El Paso, Texas
Alexandra Lopez Iglesias 1978
My heart began to grow quiet.
Panic set in. It was palpable.
My mother, exhausted and terrified.
We’re losing them, you have to choose.
No.
The doctor, exasperated with my father.
Waiting. Too much waiting.
Agonizing pain, depleted, tearing, a final scream.
Then life.
We made it. Perhaps not unscathed.
Practically willed into existence by my mother’s need for love, she held me excessively, ignoring all criticism that she would spoil her only child. It’s easy to love an infant. Safe.
No walls or defenses necessary.
I was so loved and so wanted and so protected.
Until one day, I wasn’t.
It stopped. Completely and abruptly. No more embraces,
no more softness, no more touch. No matter how hard
I tried or what I did, that door was sealed.
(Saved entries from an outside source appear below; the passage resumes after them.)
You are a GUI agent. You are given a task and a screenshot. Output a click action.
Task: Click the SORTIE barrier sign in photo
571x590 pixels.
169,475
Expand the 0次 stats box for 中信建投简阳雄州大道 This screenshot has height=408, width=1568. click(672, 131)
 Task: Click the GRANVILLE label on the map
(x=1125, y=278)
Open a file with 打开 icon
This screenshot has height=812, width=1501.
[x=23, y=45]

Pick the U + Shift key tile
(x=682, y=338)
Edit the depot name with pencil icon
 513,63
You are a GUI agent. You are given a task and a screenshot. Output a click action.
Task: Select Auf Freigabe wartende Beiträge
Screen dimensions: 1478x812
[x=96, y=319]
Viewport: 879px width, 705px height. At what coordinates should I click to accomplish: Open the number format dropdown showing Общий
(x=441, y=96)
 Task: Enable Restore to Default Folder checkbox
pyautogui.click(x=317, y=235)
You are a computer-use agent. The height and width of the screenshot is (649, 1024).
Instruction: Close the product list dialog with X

Frustration. Resentment. Desperation. Asphyxiation.
Silent screams.
Misplaced anger.
So much anger.
I was old enough to lash out.
Joint custody will do that to a kid.
My mother immediately identified it as rejection.
Her painful past erupting ferociously.
It blinded and broke her.
But she knew exactly how to survive this type of torment.
Reject me in turn.
Entirely.
Without hesitation or reprieve.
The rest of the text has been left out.